Since its grand opening on Grand St. in September, Williamsburg’s Korean fried chicken joint Mahji has been breaking the barrier between upscale bar atmosphere and the ability to stuff your face with drumsticks in public.
The hyper-curated menu offers soy garlic or spicy glazed chicken in the form of boneless breast strips (tendies, essentially), wings, drum sticks, or combo drum sticks & wings. There’s also a lone salad option, a variety of sides (dumplings! Korean pancakes! Kimchi fried rice! Korean rice-ball!) and two alternative main course options: a Kimchi quesadilla and stone bowl bibimbap (“tempered vegetables on a bed of sizzling rice served in a heated stone bowl topped with an egg and Gochujang sauce”).
Which chicken sauce you choose should be easy, as the soy garlic is significantly milder than the spicy glazed and a prime choice for those unprepared for the serious bite of the latter option. It’s not, like, unpleasant, nose-runningly hot, but especially by New York standards the spicy glazed option definitely qualifies as Spicy.
A medium portion of any meat type should be a sufficient meal for most. The combo dish is definitely the best bang for your buck in terms of quantity of food, and the strips were not nearly as hearty as the wings or legs (although they’re boneless, if that’s your type).
While the spicy glazed chicken steal the show, the dumplings are no laughing matter. Perfectly crisp and not overly rich, they were truly delicious and served with a vinegar-heavy dipping sauce. Only forks, no chopsticks, were provided.

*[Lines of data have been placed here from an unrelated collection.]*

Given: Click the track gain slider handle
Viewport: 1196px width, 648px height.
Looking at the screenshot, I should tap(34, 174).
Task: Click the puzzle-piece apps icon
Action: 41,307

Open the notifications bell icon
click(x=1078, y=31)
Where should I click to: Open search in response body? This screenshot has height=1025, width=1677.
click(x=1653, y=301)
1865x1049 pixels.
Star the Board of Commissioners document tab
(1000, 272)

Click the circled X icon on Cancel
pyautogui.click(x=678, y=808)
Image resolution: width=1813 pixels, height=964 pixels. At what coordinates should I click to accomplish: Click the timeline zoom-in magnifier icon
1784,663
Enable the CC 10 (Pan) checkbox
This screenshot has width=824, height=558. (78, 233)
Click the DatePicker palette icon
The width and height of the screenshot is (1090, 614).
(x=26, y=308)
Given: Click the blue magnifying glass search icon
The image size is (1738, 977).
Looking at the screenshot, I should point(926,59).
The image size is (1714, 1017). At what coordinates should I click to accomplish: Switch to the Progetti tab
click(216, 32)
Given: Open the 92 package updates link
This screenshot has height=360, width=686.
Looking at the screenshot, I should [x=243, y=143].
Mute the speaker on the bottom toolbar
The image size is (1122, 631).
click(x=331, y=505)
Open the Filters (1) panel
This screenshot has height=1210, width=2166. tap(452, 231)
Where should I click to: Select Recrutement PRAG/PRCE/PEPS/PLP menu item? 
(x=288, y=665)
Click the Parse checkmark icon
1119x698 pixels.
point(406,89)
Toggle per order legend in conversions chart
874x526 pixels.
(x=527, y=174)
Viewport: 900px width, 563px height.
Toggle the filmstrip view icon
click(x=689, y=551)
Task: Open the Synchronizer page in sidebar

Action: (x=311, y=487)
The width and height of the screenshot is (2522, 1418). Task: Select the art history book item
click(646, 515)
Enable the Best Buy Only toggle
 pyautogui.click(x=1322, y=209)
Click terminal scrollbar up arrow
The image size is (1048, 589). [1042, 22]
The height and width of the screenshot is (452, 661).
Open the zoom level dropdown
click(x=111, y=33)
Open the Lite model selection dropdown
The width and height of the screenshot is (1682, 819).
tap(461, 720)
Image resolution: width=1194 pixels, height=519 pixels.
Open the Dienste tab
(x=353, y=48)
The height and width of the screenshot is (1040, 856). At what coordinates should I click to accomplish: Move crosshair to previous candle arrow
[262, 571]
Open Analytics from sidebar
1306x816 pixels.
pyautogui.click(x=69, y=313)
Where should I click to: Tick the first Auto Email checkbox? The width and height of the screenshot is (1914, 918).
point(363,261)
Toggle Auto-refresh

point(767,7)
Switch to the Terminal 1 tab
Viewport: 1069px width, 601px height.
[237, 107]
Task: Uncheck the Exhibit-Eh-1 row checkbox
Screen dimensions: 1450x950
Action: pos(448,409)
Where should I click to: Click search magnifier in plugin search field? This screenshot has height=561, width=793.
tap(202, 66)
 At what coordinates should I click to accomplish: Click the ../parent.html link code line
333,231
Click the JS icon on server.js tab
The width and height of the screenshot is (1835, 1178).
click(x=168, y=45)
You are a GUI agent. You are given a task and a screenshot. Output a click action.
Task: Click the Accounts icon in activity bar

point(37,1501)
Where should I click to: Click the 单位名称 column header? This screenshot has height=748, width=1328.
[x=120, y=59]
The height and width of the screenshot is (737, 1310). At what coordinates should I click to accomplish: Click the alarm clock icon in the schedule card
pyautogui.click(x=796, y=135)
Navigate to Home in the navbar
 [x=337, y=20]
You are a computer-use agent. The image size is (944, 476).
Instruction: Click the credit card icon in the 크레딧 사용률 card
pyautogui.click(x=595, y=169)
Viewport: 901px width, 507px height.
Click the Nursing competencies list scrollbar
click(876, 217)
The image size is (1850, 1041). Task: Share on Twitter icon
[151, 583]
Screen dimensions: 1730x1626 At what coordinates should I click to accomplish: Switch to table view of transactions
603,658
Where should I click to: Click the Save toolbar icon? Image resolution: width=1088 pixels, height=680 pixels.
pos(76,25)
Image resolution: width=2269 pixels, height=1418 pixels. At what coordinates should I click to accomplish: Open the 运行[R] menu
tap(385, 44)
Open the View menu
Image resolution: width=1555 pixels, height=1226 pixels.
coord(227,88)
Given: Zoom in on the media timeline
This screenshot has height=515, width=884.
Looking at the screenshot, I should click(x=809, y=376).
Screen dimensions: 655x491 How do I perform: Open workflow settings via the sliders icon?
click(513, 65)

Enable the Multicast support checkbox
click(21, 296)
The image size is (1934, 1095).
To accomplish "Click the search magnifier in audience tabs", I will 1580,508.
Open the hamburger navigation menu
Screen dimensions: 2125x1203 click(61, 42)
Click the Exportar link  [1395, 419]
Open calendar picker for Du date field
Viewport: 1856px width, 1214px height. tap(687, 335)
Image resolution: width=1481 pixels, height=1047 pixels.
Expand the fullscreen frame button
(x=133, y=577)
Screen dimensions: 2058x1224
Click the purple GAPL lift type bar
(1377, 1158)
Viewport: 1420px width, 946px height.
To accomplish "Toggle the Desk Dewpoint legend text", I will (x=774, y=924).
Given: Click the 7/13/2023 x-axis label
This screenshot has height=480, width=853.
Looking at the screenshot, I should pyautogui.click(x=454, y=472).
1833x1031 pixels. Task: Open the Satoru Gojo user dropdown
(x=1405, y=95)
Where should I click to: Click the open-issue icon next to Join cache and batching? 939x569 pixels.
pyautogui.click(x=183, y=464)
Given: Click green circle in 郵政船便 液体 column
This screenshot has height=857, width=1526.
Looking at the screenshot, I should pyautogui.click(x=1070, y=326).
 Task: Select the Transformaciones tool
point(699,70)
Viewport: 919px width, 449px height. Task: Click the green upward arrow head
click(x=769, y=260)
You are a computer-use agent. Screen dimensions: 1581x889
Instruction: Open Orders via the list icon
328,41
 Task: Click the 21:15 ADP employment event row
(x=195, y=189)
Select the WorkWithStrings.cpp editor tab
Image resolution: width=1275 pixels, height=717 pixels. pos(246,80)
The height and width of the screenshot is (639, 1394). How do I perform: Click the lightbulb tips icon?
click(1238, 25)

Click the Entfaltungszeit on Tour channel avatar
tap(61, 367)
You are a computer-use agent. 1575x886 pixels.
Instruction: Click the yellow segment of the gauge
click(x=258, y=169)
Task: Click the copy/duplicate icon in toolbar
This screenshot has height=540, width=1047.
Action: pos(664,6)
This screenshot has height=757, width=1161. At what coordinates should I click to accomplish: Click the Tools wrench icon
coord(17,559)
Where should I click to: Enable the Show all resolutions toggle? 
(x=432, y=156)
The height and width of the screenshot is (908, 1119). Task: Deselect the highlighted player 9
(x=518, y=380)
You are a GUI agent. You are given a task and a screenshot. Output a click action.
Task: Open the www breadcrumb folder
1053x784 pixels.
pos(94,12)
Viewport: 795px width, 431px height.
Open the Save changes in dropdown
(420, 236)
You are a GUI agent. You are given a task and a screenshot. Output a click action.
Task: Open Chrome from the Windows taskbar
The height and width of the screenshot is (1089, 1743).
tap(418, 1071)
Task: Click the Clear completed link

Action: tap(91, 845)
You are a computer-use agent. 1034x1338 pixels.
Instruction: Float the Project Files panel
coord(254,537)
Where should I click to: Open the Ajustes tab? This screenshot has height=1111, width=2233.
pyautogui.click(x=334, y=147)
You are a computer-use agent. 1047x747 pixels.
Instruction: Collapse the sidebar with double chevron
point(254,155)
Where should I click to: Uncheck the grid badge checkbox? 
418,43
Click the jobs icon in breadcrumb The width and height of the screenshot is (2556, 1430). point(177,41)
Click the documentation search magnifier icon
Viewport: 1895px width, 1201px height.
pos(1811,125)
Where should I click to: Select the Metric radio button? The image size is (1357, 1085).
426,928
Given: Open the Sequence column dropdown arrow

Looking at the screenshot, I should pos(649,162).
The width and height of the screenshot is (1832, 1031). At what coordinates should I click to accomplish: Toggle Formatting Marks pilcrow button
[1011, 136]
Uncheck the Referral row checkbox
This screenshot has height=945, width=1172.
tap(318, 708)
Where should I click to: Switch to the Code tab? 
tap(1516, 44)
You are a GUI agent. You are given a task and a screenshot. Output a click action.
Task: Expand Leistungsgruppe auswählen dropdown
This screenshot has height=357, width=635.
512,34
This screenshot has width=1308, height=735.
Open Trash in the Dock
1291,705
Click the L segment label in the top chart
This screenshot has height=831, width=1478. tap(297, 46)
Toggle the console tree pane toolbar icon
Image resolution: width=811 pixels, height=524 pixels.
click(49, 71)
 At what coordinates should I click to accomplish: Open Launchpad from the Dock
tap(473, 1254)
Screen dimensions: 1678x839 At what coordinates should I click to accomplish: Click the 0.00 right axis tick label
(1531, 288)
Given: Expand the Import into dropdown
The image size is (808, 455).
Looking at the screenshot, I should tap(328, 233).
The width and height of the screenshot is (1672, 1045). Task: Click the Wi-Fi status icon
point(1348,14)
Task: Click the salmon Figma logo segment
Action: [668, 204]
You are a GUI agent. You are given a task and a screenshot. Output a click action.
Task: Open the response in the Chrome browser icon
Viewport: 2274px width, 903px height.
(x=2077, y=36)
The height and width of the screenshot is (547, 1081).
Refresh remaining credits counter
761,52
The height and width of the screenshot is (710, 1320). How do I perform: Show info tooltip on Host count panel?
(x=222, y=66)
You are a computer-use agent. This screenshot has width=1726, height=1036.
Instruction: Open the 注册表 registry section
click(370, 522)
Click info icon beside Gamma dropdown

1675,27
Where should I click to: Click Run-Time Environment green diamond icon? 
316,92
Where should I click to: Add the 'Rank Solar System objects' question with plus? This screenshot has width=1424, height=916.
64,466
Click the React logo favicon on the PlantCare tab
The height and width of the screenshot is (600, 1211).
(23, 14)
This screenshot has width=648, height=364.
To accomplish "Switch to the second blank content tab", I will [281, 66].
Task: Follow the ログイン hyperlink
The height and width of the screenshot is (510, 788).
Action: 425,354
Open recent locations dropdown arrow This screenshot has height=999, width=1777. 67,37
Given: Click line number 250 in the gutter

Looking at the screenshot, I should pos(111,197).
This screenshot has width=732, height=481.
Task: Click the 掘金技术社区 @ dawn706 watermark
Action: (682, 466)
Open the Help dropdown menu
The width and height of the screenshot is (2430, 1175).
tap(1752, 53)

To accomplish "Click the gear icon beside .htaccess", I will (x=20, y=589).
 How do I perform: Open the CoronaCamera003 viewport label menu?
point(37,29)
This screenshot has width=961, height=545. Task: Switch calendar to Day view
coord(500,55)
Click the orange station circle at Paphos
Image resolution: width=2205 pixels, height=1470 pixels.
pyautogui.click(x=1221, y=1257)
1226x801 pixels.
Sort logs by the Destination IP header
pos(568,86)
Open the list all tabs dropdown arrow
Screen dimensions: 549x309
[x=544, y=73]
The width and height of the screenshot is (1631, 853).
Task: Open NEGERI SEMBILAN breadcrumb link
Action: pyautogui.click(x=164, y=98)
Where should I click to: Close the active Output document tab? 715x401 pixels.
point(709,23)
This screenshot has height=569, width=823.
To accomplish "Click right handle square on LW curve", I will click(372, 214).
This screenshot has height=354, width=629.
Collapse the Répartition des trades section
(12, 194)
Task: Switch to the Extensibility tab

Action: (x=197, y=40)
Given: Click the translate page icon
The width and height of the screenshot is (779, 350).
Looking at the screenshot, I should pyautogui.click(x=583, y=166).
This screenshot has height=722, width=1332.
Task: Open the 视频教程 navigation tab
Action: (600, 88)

The drinks menu was impressive, with an extensive array of Soju, six signature cocktails – including a a Zebulon, consisting of Broker’s Gin, St. Germain, Yuzu and cucumber with jalepeño – as well as 11 beers options (it is a beer book bar, after all) and a McKenize’s Black Cherry Cider (so very sweet).
The atmosphere was relaxed, the hungry and thirsty masses strolling in wearing everything from suits to jeggings to jerseys, making their ways to the bar or a table and taking part in that age-old custom of consuming large quantities of the ever-delicious delicacy that is fried chicken.